Avec les faits divers sanglants qui s’accumulent à Marseille depuis pas mal d’années, il est malheureusement inévitable que la seconde ville de France soit devenu peu à peu l’un des décors les plus propices à mettre en scène des histoires de criminalité et de violence. Comme avec le Chicago de la prohibition ou le New-York sauvage des années 70, ou comme encore avec les favelas de Rio de Janeiro, les scénaristes paresseux des films ou séries TV policières peuvent toujours compter sur la couche de fantasmes qui s’est progressivement sédimentée dans le cerveau du (télé)spectateur pour se payer à peu de frais une crédibilité de personnages hyper-violents, sanguinaires, corrompus, pas très fûtés non plus. Bien sûr, tous les amoureux de la belle ville de Marseille ne pourront que se sentir offusqués par cette représentation caricaturale d’une cité qui semble ici être totalement livrée à la violence et la corruption, et où il est visiblement impossible d’aller à la plage sans se prendre une balle perdue : ils se consoleront, espérons-le, en admettant que c’est toujours mieux que d’utiliser les tensions sociales bien réelles pour faire de la propagande d’extrême-droite, comme ça avait été le cas dans le scandaleux BAC Nord !

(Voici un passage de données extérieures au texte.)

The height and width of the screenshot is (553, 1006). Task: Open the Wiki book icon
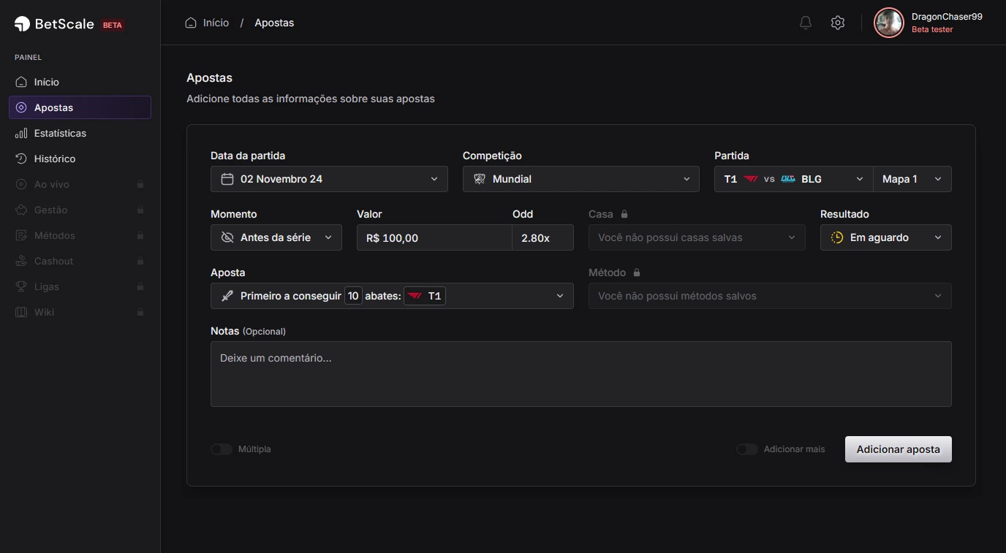[x=21, y=312]

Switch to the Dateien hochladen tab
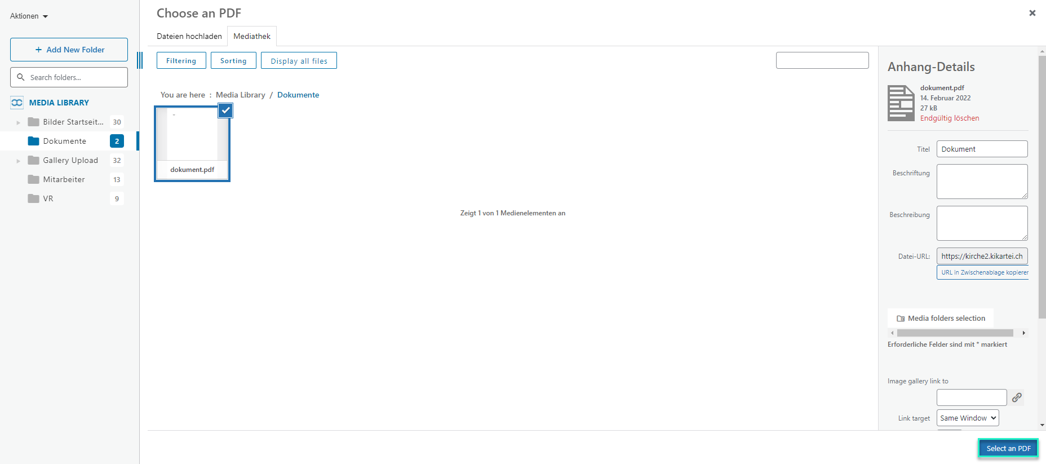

Le titre de la série, en latin s’il vous plait, est une allusion directe à la période historique appelée « pax romana », pendant laquelle l’Empire Romain connut une paix relative, après avoir liquidé les petits chefs de guerre locaux qui se menaient jusque là des guerres continuelles. Dans Pax Massilia, c’est un flic issu des quartiers chauds, Lyes, qui a « pacifié » la ville en concluant un accord avec le plus gros dealer de la région, Ali Saïdi – un ancien ami d’enfance – lui permettant d’assurer un contrôle total sur tout le trafic de drogues à Marseille. Jusqu’à ce que cette paix soit rompue par l’apparition d’une équipe rivale, qui ne recule devant aucune violence, même la plus horrifique, pour déstabiliser la ville.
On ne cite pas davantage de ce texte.